EXERCISE DETAILS: Only the lines that contain the string "each" belong in the answer; pull them from the records.

DATA TO EXAMINE:
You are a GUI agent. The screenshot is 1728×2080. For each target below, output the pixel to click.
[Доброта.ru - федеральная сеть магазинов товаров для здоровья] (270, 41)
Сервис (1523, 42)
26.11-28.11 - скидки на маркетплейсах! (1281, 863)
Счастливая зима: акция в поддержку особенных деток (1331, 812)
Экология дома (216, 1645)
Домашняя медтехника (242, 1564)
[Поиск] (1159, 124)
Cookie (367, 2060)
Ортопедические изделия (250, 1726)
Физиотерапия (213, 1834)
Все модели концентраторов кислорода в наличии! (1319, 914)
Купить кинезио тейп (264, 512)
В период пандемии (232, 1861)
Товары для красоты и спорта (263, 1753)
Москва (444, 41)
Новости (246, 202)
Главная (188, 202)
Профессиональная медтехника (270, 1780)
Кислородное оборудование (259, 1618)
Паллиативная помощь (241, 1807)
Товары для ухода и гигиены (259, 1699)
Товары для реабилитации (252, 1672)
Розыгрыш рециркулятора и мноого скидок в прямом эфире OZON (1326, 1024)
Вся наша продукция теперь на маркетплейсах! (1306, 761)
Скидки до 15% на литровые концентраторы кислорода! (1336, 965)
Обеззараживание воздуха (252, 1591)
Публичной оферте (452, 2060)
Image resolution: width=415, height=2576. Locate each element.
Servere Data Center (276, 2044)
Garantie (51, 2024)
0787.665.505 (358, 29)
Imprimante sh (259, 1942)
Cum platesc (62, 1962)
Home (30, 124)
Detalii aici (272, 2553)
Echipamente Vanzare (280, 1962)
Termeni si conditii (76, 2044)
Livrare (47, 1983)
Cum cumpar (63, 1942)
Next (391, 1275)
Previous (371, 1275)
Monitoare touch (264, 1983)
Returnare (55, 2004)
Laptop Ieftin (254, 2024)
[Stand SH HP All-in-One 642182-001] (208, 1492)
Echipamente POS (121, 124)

EXERCISE ANSWER:
You are a GUI agent. The screenshot is 1728×2080. For each target below, output the pixel to click.
Image resolution: width=415, height=2576. Locate each element.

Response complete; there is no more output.